To effectively detect the faulty wafers

Overview

wafer_fault_detection

Aim of the project:

In electronics, a wafer (also called a slice or substrate) is a thin slice of semiconductor, such as crystalline silicon (c-Si), used for the fabrication of integrated circuits and, in photovoltaics, to manufacture solar cells. The wafer serves as the substrate for microelectronic devices built in and upon the wafer. The project aims to successfully identify the state of the provided wafer by classifying it between one of the two-class +1 (good, can be used as a substrate) or -1 (bad, the substrate need to be replaced). In this regard, a training dataset is provided to build a machine learning classification model, which can predict the wafer quality.

Data Description:

The columns of provided data can be classified into 3 parts: wafer name, sensor values and label. The wafer name contains the batch number of the wafer, whereas the sensor values obtained from the measurement carried out on the wafer. The label column contains two unique values +1 and -1 that identifies if the wafer is good or need to be replaced. Additionally, we also require a schema file, which contains all the relevant information about the training files such as file names, length of date value in the file name, length of time value in the file name, number of columns, name of the columns, and their datatype.

Directory creation:

All the necessary folders were created to effectively separate the files so that the end-user can get easy access to them.

Data Validation:

In this step, we matched our dataset with the provided schema file to match the file names, the number of columns it should contain, their names as well as their datatype. If the files matched with the schema values, then it is considered a good file on which we can train or predict our model, if not then the files are considered as bad and moved to the bad folder. Moreover, we also identify the columns with null values. If the whole column data is missing then we also consider the file as bad, on the contrary, if only a fraction of data in a column is missing then we initially fill it with NaN and consider it as good data.

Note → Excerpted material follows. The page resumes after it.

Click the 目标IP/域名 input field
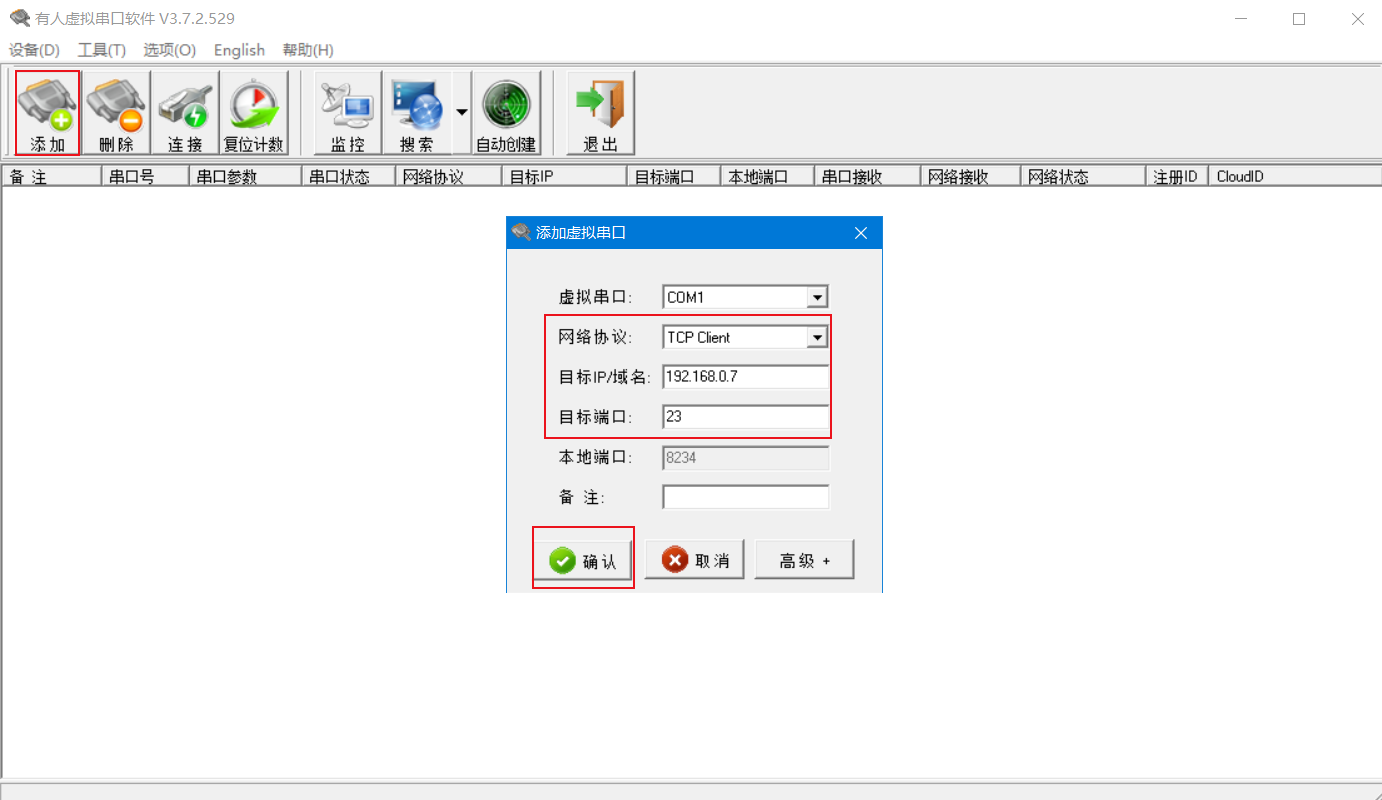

Data Insertion in Database:

First, we create a database with the given name passed. If the database is already created, open the connection to the database. A table with the name- "train_good_raw_dt" or "pred_good_raw_dt" is created in the database, based on training or prediction, for inserting the good data files obtained from the data validation step. If the table is already present, then the new table is not created, and new files are inserted in the already present table as we want training to be done on new as well as old training files. In the end, the data in a stored database is exported as a CSV file to be used for model training.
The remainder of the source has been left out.